I usually build with the most recent toolchains available. Which means binutils 2.39 and GCC 12.2. So GCC 12 ssues were one of my first suspicions. Now I have two Unifi 6 Lites, so after the first one failed I simply rebuilt the imahe (after make dirclean again) using GCC 11.3 instead. But this second image failed too. I guess that pretty much excludes the possibility of both hardware failure and a GCC 12 specific issue.
None of the Unifi 6 Lites had console, unfortunately. So built an image for ZyXEL NR7101, which also is MT7621 based, using the exact same repo and toolchain configuration. Hoping that this would fail in a similar way with console output. But that image worked just fine.
So it's not related to the SoC platform either.
I finally got around to adding console to one of the failing Unifi 6 Lites. This revealed that it booted normally up to and including the point where the kernel writes
[ 0.000000] SoC Type: MediaTek MT7621 ver:1 eco:3
[ 0.000000] printk: bootconsole [early0] enabled
[ 0.000000] CPU0 revision is: 0001992f (MIPS 1004Kc)
There it just stopped with no more output at all. No panic stack trace or error messages of any kind. Just hanging.
The next expected messages would have been
[ 0.000000] MIPS: machine is Ubiquiti UniFi 6 Lite
[ 0.000000] Initrd not found or empty - disabling initrd
[ 0.000000] VPE topology {2,2} total 4
But without any errors, and a similar SoC booting just fine with a kernel built from the same code and toolchain, I am pretty lost.
Does anyone have a suggestion? I'm completely lost. I would like to figure out why this happens so I can avoid it, but I don't know where to start.
So far, I've ended up working around the issue by using tftp rescue. This is the third time. And although the method is simple, it is a hassle. I have to get physically close enough to push and hold the reset button. And these APs are not mounted to be accessible, unfortunately.

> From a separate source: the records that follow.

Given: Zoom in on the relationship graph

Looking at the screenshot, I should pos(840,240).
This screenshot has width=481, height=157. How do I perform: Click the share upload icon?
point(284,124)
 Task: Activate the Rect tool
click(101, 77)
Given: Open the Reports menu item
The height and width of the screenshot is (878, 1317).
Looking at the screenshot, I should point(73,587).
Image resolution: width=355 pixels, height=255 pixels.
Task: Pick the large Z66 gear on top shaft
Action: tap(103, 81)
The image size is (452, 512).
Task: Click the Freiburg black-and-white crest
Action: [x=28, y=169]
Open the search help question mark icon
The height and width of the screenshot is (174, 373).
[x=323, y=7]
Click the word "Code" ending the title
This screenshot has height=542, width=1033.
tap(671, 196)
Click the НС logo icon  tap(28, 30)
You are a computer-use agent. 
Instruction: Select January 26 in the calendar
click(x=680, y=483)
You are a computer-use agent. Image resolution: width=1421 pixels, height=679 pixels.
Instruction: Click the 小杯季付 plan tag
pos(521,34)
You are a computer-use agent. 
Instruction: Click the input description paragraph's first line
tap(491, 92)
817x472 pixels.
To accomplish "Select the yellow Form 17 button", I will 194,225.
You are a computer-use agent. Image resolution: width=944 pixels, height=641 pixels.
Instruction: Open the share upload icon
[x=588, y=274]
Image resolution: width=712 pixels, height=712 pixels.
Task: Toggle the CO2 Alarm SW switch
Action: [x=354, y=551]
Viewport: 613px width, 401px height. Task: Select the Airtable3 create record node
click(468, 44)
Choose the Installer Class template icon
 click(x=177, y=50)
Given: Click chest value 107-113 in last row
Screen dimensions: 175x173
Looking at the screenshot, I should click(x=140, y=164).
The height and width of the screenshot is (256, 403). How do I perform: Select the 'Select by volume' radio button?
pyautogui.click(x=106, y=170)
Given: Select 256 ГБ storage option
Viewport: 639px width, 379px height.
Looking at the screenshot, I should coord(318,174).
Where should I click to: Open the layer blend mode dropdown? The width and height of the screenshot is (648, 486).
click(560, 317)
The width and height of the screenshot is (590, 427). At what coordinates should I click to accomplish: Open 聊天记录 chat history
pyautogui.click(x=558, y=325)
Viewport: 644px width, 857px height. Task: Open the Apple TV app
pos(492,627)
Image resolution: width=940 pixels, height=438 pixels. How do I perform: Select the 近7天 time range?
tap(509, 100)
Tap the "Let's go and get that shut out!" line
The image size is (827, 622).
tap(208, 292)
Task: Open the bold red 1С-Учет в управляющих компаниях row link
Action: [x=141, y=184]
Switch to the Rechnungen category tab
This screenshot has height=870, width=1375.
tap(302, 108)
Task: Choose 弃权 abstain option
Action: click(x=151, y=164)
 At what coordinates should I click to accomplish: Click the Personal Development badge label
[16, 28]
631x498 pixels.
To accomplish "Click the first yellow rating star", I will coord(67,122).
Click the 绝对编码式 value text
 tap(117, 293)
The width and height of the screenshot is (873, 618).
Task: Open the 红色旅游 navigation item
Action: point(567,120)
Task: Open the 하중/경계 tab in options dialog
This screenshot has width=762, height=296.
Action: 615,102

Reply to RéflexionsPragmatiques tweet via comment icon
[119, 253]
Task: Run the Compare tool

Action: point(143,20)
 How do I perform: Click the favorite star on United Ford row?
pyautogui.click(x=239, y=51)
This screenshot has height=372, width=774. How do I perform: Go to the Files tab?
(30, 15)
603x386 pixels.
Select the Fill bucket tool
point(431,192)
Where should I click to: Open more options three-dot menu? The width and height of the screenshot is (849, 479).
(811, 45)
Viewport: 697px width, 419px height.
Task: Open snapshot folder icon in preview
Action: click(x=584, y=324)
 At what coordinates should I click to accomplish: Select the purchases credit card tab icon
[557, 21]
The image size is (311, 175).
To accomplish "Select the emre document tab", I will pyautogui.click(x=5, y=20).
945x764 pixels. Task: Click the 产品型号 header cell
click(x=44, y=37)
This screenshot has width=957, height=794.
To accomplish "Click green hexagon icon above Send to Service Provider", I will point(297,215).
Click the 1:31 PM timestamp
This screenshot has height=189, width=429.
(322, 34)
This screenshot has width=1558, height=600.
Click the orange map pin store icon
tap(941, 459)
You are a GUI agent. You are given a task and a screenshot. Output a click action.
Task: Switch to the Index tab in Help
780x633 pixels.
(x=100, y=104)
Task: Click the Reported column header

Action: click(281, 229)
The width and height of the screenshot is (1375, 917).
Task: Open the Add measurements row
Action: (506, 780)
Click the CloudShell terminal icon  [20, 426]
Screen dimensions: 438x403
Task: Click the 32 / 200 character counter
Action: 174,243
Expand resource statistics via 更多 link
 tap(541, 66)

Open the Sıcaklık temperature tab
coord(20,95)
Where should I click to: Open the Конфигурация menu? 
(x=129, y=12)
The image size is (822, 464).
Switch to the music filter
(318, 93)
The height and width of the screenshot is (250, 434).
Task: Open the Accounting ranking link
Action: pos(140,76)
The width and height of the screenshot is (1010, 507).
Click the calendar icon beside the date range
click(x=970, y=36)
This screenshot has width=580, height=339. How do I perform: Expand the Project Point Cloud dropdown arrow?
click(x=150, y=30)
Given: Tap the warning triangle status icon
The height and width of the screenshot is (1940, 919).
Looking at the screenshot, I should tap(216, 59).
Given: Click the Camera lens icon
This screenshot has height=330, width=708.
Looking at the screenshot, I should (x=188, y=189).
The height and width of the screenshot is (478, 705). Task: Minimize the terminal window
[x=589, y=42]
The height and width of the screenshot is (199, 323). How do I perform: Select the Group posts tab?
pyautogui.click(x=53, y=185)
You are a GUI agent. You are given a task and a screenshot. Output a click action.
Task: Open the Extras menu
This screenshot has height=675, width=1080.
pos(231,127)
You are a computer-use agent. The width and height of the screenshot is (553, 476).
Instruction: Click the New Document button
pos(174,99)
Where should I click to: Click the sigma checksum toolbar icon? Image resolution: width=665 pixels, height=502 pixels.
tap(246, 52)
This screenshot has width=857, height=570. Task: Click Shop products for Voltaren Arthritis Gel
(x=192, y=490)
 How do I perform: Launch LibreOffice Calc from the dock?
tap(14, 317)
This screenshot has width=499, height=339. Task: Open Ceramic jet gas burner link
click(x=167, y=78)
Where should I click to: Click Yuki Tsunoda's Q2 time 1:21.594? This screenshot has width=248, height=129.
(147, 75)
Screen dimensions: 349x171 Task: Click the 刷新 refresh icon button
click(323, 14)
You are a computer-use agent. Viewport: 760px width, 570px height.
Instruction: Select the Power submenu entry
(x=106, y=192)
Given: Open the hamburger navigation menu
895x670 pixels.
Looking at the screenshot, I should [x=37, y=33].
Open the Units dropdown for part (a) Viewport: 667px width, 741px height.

Now that I have console, I might be able to fix that one "remotely". But that also requires being close to the AP, since I have no other device close enough for a permanent console connection (I wired up a bluetooth serial console. but that doesn't work over much longer distances than a serial cable anyway - just avoids making a hole in the case)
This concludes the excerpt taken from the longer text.